[Excerpts from a dataset]
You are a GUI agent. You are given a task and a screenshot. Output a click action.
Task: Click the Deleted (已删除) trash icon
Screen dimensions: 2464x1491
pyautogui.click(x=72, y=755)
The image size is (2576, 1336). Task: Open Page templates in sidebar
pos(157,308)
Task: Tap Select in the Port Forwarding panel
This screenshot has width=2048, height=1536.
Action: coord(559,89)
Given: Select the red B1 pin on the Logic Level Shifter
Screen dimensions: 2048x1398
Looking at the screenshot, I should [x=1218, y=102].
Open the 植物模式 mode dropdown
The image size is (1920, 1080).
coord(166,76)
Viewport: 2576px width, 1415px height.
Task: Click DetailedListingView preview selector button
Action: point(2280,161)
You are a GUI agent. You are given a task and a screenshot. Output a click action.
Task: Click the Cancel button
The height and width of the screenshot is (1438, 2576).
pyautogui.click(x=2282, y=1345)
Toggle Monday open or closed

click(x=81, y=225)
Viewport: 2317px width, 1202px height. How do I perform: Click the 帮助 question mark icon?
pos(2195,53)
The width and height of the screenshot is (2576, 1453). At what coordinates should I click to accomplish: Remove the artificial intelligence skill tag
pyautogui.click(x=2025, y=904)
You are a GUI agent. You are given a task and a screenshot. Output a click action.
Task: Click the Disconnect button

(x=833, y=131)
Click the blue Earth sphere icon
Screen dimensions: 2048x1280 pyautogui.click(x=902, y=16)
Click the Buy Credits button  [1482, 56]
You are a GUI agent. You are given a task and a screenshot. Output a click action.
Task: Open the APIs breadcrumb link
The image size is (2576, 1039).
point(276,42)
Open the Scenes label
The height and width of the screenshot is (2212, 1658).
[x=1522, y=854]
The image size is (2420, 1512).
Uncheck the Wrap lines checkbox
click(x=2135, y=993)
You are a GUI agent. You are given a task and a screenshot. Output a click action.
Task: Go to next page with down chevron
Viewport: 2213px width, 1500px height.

Problem requirements => Working from the records above, write out verbatim only the lines from the line containing "Screen dimensions: 2464x1491" through the line containing "Given: Select the".

Result of this exercise =>
Screen dimensions: 2464x1491
pyautogui.click(x=72, y=755)
The image size is (2576, 1336). Task: Open Page templates in sidebar
pos(157,308)
Task: Tap Select in the Port Forwarding panel
This screenshot has width=2048, height=1536.
Action: coord(559,89)
Given: Select the red B1 pin on the Logic Level Shifter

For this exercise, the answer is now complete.